### ASSIGNMENT:
Give back exactly the lines from the "The height and" line to the final line of the records, and only those, minus any pictures.

### DATA LISTING:

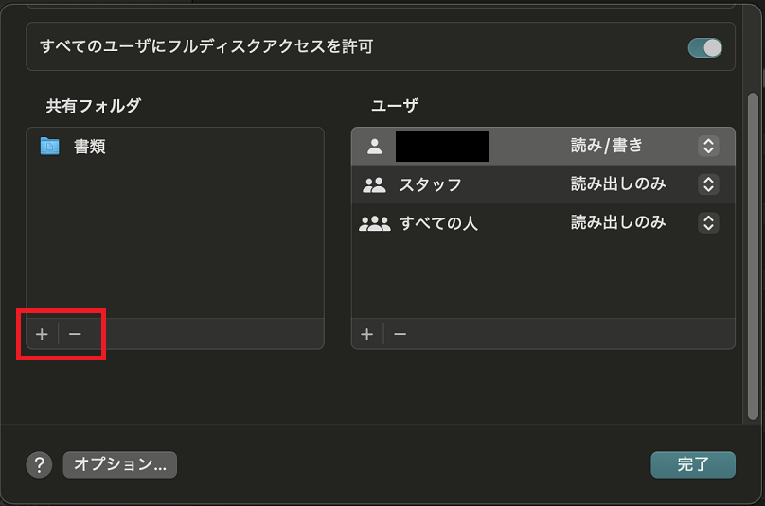
Task: Select the すべての人 user row
Action: (543, 223)
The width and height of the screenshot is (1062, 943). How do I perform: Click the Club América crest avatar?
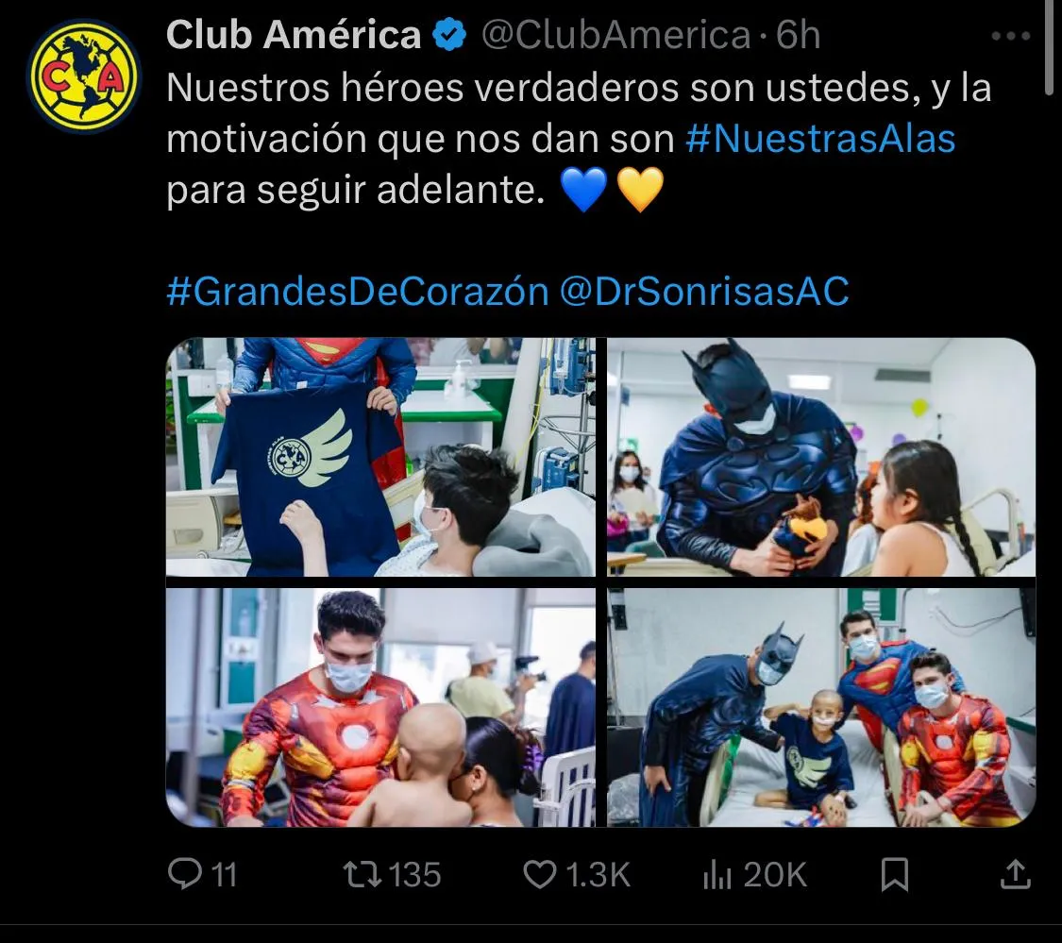point(84,76)
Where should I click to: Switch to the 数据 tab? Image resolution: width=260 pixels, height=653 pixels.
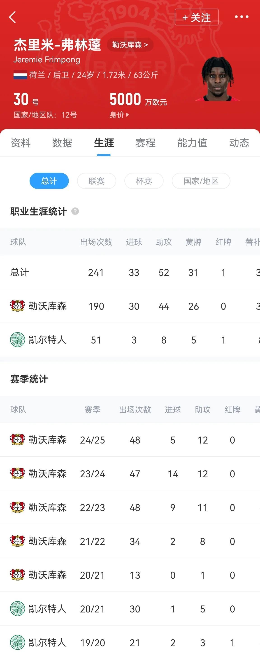[62, 143]
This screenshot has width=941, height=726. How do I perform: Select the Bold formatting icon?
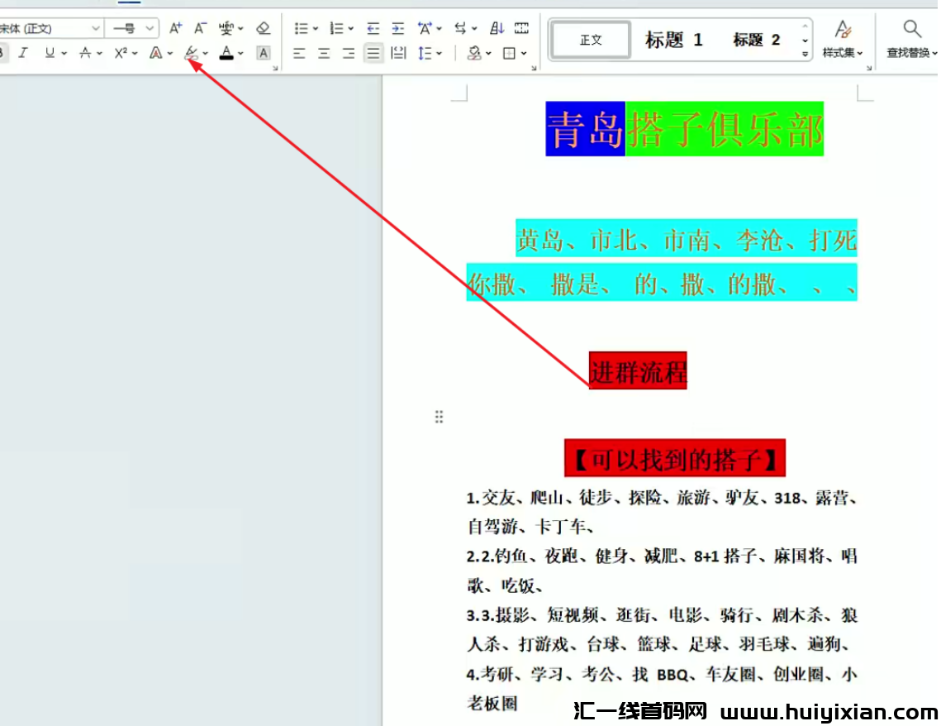3,53
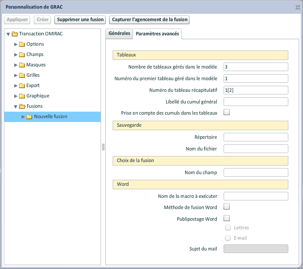The image size is (303, 269).
Task: Click the Masques folder icon
Action: coord(22,65)
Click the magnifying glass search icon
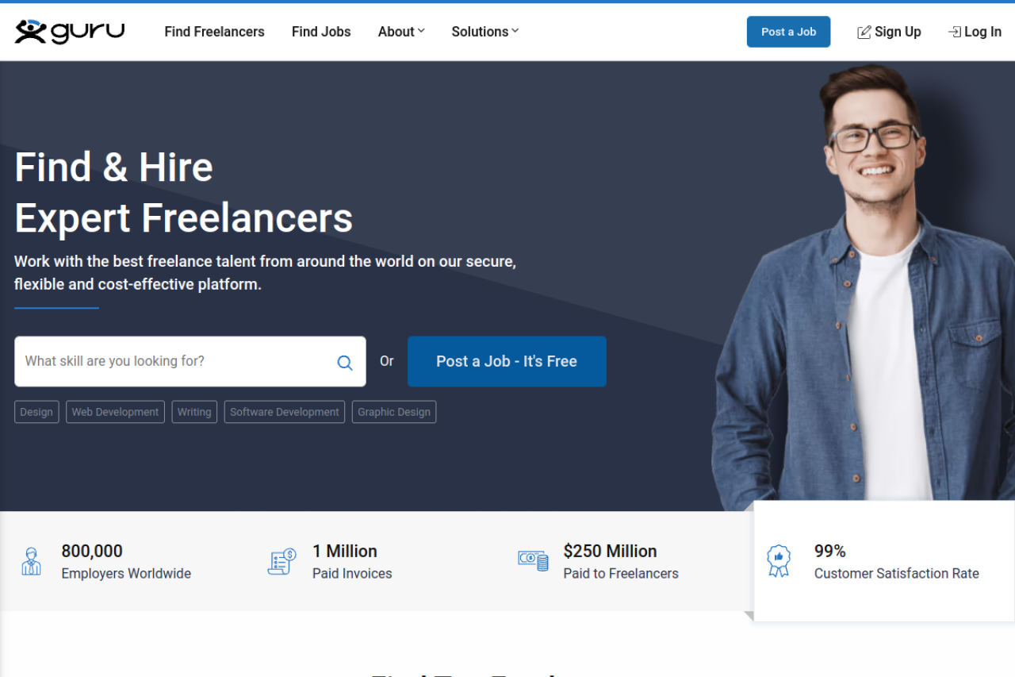Image resolution: width=1015 pixels, height=677 pixels. tap(345, 362)
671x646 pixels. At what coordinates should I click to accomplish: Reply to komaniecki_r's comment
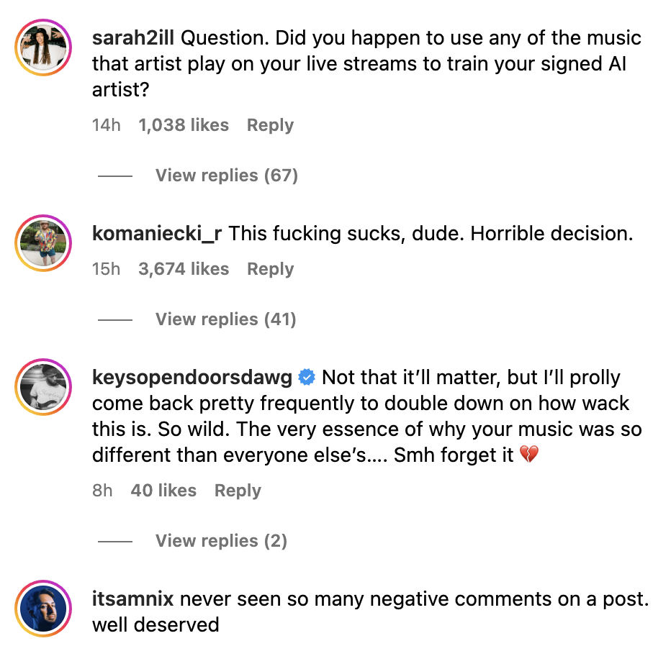270,268
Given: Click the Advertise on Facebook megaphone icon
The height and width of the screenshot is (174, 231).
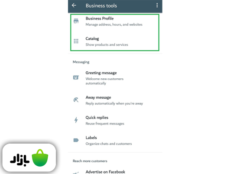Looking at the screenshot, I should 76,173.
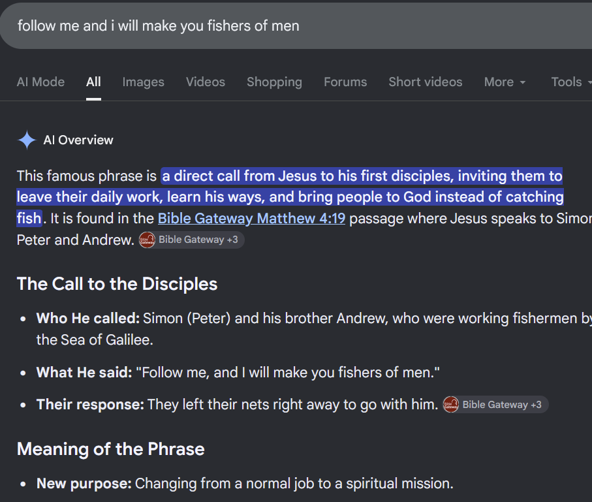Click the AI Overview heading label
Image resolution: width=592 pixels, height=502 pixels.
(x=78, y=140)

### EXERCISE ANSWER:
The height and width of the screenshot is (174, 231).
Looking at the screenshot, I should 76,173.
Click the AI Overview heading label
Image resolution: width=592 pixels, height=502 pixels.
(x=78, y=140)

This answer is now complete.